== Segment start ==

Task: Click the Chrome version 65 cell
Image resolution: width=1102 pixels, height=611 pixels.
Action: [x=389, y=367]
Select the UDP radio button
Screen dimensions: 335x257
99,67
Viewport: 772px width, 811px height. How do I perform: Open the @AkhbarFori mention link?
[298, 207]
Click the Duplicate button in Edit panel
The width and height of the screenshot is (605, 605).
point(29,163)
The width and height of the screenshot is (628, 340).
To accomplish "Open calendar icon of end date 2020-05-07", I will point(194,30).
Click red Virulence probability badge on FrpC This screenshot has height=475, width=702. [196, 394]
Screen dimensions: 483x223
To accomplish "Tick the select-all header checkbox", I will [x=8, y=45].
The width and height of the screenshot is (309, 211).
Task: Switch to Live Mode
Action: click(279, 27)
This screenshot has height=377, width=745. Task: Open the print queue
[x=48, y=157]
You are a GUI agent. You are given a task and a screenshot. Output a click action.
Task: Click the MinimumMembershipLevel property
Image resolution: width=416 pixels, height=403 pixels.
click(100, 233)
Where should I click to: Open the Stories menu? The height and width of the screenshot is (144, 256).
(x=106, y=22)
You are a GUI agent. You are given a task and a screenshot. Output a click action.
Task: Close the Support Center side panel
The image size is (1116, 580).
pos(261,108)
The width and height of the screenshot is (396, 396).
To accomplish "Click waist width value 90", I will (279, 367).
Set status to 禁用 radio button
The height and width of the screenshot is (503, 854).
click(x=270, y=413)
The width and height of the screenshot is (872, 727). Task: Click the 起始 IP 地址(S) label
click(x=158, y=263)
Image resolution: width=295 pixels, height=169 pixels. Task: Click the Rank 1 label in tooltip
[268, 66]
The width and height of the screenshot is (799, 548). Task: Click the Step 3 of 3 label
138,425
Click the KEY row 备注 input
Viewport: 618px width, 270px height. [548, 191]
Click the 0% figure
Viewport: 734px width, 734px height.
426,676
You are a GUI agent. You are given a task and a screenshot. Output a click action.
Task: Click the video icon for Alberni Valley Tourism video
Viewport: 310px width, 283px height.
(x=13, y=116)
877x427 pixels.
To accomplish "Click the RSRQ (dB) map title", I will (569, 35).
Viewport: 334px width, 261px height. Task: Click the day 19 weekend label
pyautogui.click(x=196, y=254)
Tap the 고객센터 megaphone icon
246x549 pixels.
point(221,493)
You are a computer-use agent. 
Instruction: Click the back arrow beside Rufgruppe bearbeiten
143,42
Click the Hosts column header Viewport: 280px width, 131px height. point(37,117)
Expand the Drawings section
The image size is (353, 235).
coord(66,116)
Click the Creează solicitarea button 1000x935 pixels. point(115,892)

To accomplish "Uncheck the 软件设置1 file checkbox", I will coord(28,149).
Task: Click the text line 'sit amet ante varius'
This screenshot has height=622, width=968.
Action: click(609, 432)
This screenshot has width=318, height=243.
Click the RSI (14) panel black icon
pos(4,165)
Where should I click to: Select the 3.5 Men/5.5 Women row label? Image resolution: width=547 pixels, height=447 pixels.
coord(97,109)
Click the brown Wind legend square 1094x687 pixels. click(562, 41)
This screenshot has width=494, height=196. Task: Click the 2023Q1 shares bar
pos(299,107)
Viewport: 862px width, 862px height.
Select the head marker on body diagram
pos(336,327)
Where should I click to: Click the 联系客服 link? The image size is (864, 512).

== Segment end ==

> Assignment:
Please reproduce every record shown above, exactly as written.

> Answer below:
Task: Click the Chrome version 65 cell
Image resolution: width=1102 pixels, height=611 pixels.
Action: [x=389, y=367]
Select the UDP radio button
Screen dimensions: 335x257
99,67
Viewport: 772px width, 811px height. How do I perform: Open the @AkhbarFori mention link?
[298, 207]
Click the Duplicate button in Edit panel
The width and height of the screenshot is (605, 605).
point(29,163)
The width and height of the screenshot is (628, 340).
To accomplish "Open calendar icon of end date 2020-05-07", I will point(194,30).
Click red Virulence probability badge on FrpC This screenshot has height=475, width=702. [196, 394]
Screen dimensions: 483x223
To accomplish "Tick the select-all header checkbox", I will [x=8, y=45].
The width and height of the screenshot is (309, 211).
Task: Switch to Live Mode
Action: click(279, 27)
This screenshot has height=377, width=745. Task: Open the print queue
[x=48, y=157]
You are a GUI agent. You are given a task and a screenshot. Output a click action.
Task: Click the MinimumMembershipLevel property
Image resolution: width=416 pixels, height=403 pixels.
click(100, 233)
Where should I click to: Open the Stories menu? The height and width of the screenshot is (144, 256).
(x=106, y=22)
You are a GUI agent. You are given a task and a screenshot. Output a click action.
Task: Close the Support Center side panel
The image size is (1116, 580).
pos(261,108)
The width and height of the screenshot is (396, 396).
To accomplish "Click waist width value 90", I will (279, 367).
Set status to 禁用 radio button
The height and width of the screenshot is (503, 854).
click(x=270, y=413)
The width and height of the screenshot is (872, 727). Task: Click the 起始 IP 地址(S) label
click(x=158, y=263)
Image resolution: width=295 pixels, height=169 pixels. Task: Click the Rank 1 label in tooltip
[268, 66]
The width and height of the screenshot is (799, 548). Task: Click the Step 3 of 3 label
138,425
Click the KEY row 备注 input
Viewport: 618px width, 270px height. [548, 191]
Click the 0% figure
Viewport: 734px width, 734px height.
426,676
You are a GUI agent. You are given a task and a screenshot. Output a click action.
Task: Click the video icon for Alberni Valley Tourism video
Viewport: 310px width, 283px height.
(x=13, y=116)
877x427 pixels.
To accomplish "Click the RSRQ (dB) map title", I will (569, 35).
Viewport: 334px width, 261px height. Task: Click the day 19 weekend label
pyautogui.click(x=196, y=254)
Tap the 고객센터 megaphone icon
246x549 pixels.
point(221,493)
You are a computer-use agent. 
Instruction: Click the back arrow beside Rufgruppe bearbeiten
143,42
Click the Hosts column header Viewport: 280px width, 131px height. point(37,117)
Expand the Drawings section
The image size is (353, 235).
coord(66,116)
Click the Creează solicitarea button 1000x935 pixels. point(115,892)

To accomplish "Uncheck the 软件设置1 file checkbox", I will coord(28,149).
Task: Click the text line 'sit amet ante varius'
This screenshot has height=622, width=968.
Action: click(609, 432)
This screenshot has width=318, height=243.
Click the RSI (14) panel black icon
pos(4,165)
Where should I click to: Select the 3.5 Men/5.5 Women row label? Image resolution: width=547 pixels, height=447 pixels.
coord(97,109)
Click the brown Wind legend square 1094x687 pixels. click(562, 41)
This screenshot has width=494, height=196. Task: Click the 2023Q1 shares bar
pos(299,107)
Viewport: 862px width, 862px height.
Select the head marker on body diagram
pos(336,327)
Where should I click to: Click the 联系客服 link? The image size is (864, 512).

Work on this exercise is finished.